Soul Catcher by Frank Herbert


  Had they crashed?

  He held his breath as the terrifying noise went on and on and on ... louder, louder. It built to a climax, subsided. The noise of a raven flock became audible. The helicopter had faded to a distant background throbbing.

  He could still hear the machine, though. The rotors’ beat-beat-beat mingled with drifts of cold green light within the cave to dominate David’s awareness. He swallowed dry terror, listened with an intensity which began in the middle of his back. The sound of the helicopter faded ... faded ... vanished. He heard ravens calling and the dull clap of their wings.

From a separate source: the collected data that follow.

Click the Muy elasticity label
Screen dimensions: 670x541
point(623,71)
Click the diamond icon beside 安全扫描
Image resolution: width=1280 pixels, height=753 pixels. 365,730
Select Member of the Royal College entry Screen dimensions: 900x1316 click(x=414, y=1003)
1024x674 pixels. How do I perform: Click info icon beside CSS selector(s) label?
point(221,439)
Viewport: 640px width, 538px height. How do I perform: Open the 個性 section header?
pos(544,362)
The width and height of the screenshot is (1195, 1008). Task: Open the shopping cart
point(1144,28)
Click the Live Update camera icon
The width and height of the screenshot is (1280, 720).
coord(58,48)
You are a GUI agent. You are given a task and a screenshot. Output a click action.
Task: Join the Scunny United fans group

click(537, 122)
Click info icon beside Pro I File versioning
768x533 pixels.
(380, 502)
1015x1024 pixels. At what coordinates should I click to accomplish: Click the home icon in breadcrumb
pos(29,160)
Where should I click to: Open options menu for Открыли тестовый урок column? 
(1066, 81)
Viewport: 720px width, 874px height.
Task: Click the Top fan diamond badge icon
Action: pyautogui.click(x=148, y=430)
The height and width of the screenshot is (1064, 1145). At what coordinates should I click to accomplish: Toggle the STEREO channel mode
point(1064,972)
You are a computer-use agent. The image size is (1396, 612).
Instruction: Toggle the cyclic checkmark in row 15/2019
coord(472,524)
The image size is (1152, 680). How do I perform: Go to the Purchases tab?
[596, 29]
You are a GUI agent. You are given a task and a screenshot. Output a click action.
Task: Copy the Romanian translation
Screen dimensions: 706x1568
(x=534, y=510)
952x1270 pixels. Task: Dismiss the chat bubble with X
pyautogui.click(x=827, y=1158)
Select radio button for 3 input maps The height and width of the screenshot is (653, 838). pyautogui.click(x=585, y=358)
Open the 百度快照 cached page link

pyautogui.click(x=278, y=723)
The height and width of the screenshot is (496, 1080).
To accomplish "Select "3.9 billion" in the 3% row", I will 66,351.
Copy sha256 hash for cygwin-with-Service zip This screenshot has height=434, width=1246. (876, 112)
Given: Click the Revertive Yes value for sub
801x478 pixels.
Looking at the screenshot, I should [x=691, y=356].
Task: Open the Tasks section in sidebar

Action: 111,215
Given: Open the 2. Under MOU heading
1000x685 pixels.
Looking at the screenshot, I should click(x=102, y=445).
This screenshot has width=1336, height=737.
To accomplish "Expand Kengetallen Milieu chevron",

  The arch of the cave mouth was filled by Katsuk’s black silhouette, its edges blurred by dusty light from outside.

  Katsuk advanced without a word, removed the thongs from the rock, untied the boy’s wrists and arms.

  David wondered: Why doesn’t he say something? What happened out there?

  Katsuk felt David’s hip pocket.

  David thought: The handkerchief! He tried to swallow, stared at his captor, begging for a clue to what was happening.

  “That was very clever,” Katsuk said, his voice conversational. He began massaging the boy’s wrists. “Very, very clever; so very clever.”

  The sound of Katsuk speaking low, a voice like smoke in the cave, filled David with more fear than if the man had betrayed rage.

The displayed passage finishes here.